Stated goal
Please extract every line of the rows below that contains the string "perform". Case counts.

Stored items from a collection:
<<<<
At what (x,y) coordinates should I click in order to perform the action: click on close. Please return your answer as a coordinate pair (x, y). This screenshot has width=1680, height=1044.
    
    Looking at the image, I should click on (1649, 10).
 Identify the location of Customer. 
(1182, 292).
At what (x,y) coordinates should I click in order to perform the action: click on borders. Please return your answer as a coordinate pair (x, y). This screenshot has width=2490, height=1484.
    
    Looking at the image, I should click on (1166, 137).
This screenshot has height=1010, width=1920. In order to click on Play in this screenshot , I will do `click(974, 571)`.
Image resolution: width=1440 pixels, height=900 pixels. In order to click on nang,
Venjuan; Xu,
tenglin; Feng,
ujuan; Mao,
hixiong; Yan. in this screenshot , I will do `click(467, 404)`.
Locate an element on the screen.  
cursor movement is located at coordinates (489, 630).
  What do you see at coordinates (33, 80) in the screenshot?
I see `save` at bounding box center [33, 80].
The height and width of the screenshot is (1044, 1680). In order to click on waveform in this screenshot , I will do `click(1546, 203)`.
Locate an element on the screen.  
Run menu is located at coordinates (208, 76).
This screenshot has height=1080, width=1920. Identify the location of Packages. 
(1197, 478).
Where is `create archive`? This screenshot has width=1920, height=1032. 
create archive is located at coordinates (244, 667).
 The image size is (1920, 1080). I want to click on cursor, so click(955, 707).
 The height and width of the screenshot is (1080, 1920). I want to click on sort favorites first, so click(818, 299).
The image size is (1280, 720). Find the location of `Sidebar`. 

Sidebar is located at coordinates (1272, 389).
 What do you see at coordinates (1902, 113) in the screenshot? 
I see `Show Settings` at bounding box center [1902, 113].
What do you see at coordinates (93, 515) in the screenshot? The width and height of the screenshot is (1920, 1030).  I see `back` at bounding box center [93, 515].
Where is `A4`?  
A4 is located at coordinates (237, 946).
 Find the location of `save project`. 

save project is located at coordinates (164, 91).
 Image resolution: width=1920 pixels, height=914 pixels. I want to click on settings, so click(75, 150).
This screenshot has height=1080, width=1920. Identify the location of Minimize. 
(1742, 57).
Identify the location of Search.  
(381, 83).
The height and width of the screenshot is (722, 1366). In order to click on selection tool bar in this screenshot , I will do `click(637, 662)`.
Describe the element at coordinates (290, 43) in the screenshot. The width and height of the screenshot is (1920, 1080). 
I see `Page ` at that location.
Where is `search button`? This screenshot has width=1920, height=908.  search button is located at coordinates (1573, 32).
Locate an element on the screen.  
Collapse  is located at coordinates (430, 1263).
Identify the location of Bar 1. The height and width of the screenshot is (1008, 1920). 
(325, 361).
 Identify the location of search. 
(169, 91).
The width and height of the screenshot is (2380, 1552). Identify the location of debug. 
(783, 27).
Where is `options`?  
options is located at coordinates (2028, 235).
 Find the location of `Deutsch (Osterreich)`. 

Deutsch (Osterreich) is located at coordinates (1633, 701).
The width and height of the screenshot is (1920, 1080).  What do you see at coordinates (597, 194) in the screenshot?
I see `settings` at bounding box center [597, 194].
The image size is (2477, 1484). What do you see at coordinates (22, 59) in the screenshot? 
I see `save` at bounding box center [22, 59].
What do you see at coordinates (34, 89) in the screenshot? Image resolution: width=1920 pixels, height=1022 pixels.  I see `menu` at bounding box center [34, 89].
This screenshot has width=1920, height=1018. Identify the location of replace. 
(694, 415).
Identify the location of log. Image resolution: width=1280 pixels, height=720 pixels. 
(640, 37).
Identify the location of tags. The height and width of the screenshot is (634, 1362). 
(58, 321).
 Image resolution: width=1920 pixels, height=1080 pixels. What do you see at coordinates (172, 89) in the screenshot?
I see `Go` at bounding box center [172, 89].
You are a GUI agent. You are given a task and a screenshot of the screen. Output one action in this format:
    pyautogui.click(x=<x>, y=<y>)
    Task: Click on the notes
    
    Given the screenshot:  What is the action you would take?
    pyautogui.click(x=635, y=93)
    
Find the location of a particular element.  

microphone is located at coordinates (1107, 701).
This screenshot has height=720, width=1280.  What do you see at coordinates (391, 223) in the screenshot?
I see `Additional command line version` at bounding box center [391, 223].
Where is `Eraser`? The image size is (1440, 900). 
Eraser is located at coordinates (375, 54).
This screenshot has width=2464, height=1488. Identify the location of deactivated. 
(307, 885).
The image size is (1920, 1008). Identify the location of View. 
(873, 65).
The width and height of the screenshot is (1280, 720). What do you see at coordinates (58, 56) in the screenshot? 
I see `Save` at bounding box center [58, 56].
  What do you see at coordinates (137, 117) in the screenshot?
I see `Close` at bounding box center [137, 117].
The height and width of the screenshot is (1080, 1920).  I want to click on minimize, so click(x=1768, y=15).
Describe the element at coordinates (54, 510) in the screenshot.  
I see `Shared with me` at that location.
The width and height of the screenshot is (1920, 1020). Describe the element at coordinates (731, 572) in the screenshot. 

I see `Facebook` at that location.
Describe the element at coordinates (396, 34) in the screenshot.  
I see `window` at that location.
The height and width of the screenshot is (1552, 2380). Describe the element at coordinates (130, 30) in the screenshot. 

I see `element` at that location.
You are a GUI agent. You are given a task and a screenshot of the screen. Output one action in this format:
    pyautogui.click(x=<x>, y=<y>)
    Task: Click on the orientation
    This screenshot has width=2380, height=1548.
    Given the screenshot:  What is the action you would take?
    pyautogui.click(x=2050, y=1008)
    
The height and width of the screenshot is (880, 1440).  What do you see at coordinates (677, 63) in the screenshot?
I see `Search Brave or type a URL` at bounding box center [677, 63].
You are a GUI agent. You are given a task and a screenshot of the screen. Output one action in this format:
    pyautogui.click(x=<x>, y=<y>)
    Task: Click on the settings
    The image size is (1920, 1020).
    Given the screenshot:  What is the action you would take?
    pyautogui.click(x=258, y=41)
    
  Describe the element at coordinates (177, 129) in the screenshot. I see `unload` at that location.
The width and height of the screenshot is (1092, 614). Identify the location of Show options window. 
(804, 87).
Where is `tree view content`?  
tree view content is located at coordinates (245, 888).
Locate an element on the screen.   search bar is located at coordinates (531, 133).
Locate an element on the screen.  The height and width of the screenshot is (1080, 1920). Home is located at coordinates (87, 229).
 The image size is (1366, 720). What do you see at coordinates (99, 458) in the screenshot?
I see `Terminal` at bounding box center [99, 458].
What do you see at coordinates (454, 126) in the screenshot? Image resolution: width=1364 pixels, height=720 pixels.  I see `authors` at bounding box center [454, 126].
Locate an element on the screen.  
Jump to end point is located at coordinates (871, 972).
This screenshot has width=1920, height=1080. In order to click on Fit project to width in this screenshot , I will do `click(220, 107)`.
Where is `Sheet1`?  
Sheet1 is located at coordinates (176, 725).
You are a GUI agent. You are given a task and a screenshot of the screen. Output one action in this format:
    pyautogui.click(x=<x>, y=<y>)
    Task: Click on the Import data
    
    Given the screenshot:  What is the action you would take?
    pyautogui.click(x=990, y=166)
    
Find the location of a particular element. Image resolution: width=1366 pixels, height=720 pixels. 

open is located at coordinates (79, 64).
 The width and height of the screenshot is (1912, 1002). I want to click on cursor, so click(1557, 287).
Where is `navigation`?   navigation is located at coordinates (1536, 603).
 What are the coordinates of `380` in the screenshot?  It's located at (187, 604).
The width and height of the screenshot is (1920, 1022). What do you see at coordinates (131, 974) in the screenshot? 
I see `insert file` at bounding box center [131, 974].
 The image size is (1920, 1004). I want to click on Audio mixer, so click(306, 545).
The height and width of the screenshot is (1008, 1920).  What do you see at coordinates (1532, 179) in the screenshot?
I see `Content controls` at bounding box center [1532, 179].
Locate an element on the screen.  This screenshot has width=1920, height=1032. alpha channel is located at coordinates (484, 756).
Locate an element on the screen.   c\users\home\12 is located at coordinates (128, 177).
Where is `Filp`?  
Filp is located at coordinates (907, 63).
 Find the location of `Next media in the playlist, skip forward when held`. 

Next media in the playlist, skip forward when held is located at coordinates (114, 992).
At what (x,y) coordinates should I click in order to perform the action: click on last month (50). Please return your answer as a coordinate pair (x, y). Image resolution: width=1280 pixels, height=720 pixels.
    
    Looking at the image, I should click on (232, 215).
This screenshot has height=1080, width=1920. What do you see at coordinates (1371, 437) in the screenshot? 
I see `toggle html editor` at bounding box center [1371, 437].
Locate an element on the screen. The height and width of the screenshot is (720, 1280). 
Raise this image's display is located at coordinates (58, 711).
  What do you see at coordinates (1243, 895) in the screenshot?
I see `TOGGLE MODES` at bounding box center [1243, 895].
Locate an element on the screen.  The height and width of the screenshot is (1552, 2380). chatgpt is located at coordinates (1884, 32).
>>>>
Answer for the task
At what (x,y) coordinates should I click in order to perform the action: click on close. Please return your answer as a coordinate pair (x, y). This screenshot has width=1680, height=1044.
At what (x,y) coordinates should I click in order to perform the action: click on borders. Please return your answer as a coordinate pair (x, y). This screenshot has width=2490, height=1484.
At what (x,y) coordinates should I click in order to perform the action: click on last month (50). Please return your answer as a coordinate pair (x, y). Image resolution: width=1280 pixels, height=720 pixels.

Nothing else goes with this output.